**Problem requirements:**
Transcribe the entries below verbatim, from the line containing "This screenshot has height=710, width=1568." through the line containing "Looking at the screenshot, I should click(x=61, y=12).", including both of those lines.

**Records to use:**
================
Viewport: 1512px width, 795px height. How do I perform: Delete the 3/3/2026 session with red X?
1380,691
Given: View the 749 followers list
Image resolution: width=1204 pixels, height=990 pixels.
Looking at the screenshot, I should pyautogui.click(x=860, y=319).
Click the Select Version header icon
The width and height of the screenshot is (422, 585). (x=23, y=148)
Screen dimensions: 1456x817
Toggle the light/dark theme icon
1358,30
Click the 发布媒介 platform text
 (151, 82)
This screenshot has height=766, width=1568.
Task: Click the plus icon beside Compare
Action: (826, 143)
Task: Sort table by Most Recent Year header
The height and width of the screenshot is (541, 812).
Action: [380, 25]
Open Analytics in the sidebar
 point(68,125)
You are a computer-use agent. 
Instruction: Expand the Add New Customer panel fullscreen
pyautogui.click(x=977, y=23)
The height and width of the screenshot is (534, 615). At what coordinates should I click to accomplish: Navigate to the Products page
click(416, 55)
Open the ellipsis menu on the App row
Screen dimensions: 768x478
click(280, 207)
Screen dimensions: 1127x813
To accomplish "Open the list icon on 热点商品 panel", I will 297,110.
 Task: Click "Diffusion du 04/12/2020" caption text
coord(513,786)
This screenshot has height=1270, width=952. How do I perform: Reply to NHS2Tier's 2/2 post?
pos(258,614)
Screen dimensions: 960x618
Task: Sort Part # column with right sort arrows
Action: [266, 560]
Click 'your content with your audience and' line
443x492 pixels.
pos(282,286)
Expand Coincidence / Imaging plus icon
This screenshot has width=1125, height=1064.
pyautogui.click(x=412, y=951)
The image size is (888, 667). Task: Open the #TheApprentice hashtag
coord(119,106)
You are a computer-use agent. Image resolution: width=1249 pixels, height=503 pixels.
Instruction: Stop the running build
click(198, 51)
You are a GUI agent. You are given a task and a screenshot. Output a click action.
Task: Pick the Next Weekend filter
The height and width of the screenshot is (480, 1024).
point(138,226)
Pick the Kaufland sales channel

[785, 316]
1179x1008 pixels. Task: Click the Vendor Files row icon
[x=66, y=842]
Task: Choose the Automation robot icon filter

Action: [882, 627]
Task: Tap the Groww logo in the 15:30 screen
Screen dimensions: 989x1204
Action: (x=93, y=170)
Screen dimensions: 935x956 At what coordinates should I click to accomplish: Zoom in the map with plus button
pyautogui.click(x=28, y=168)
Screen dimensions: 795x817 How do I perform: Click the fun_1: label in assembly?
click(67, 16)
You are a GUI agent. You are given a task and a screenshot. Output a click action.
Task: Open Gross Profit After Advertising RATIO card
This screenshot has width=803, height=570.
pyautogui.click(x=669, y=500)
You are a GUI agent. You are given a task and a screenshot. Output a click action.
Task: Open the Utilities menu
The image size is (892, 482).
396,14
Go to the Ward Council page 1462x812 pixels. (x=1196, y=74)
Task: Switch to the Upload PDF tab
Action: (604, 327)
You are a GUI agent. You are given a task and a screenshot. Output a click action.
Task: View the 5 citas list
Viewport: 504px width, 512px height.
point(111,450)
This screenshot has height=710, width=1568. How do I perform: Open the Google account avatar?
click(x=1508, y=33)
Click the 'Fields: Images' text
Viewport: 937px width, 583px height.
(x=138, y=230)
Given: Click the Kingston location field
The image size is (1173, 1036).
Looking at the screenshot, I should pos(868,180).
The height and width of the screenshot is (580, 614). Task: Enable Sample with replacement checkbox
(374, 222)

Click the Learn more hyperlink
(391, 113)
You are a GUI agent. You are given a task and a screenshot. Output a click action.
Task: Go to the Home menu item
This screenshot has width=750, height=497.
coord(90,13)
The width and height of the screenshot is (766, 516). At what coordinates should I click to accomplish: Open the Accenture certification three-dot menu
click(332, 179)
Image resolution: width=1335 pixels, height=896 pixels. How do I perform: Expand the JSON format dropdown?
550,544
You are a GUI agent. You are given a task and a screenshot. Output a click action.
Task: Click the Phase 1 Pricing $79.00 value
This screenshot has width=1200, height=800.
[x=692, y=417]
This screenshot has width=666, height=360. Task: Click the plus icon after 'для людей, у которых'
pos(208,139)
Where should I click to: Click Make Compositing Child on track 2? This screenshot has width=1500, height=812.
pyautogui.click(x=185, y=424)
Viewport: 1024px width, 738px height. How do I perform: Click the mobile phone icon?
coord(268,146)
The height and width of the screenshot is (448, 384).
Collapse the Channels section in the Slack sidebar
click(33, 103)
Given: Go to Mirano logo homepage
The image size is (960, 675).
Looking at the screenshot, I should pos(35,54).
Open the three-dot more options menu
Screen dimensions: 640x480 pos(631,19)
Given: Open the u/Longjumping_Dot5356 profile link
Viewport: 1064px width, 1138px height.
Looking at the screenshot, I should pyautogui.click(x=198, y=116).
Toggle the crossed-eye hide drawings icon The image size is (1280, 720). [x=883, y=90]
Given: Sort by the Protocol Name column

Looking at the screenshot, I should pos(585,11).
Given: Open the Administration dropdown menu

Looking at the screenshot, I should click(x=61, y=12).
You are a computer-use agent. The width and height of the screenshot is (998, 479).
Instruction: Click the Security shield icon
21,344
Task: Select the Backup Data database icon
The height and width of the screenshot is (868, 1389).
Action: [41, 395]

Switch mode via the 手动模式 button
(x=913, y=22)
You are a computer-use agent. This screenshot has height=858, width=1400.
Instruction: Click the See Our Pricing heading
================
**Exercise result:**
This screenshot has height=710, width=1568. How do I perform: Open the Google account avatar?
click(x=1508, y=33)
Click the 'Fields: Images' text
Viewport: 937px width, 583px height.
(x=138, y=230)
Given: Click the Kingston location field
The image size is (1173, 1036).
Looking at the screenshot, I should pos(868,180).
The height and width of the screenshot is (580, 614). Task: Enable Sample with replacement checkbox
(374, 222)

Click the Learn more hyperlink
(391, 113)
You are a GUI agent. You are given a task and a screenshot. Output a click action.
Task: Go to the Home menu item
This screenshot has width=750, height=497.
coord(90,13)
The width and height of the screenshot is (766, 516). At what coordinates should I click to accomplish: Open the Accenture certification three-dot menu
click(332, 179)
Image resolution: width=1335 pixels, height=896 pixels. How do I perform: Expand the JSON format dropdown?
550,544
You are a GUI agent. You are given a task and a screenshot. Output a click action.
Task: Click the Phase 1 Pricing $79.00 value
This screenshot has width=1200, height=800.
[x=692, y=417]
This screenshot has width=666, height=360. Task: Click the plus icon after 'для людей, у которых'
pos(208,139)
Where should I click to: Click Make Compositing Child on track 2? This screenshot has width=1500, height=812.
pyautogui.click(x=185, y=424)
Viewport: 1024px width, 738px height. How do I perform: Click the mobile phone icon?
coord(268,146)
The height and width of the screenshot is (448, 384).
Collapse the Channels section in the Slack sidebar
click(33, 103)
Given: Go to Mirano logo homepage
The image size is (960, 675).
Looking at the screenshot, I should pos(35,54).
Open the three-dot more options menu
Screen dimensions: 640x480 pos(631,19)
Given: Open the u/Longjumping_Dot5356 profile link
Viewport: 1064px width, 1138px height.
Looking at the screenshot, I should pyautogui.click(x=198, y=116).
Toggle the crossed-eye hide drawings icon The image size is (1280, 720). [x=883, y=90]
Given: Sort by the Protocol Name column

Looking at the screenshot, I should pos(585,11).
Given: Open the Administration dropdown menu

Looking at the screenshot, I should click(x=61, y=12).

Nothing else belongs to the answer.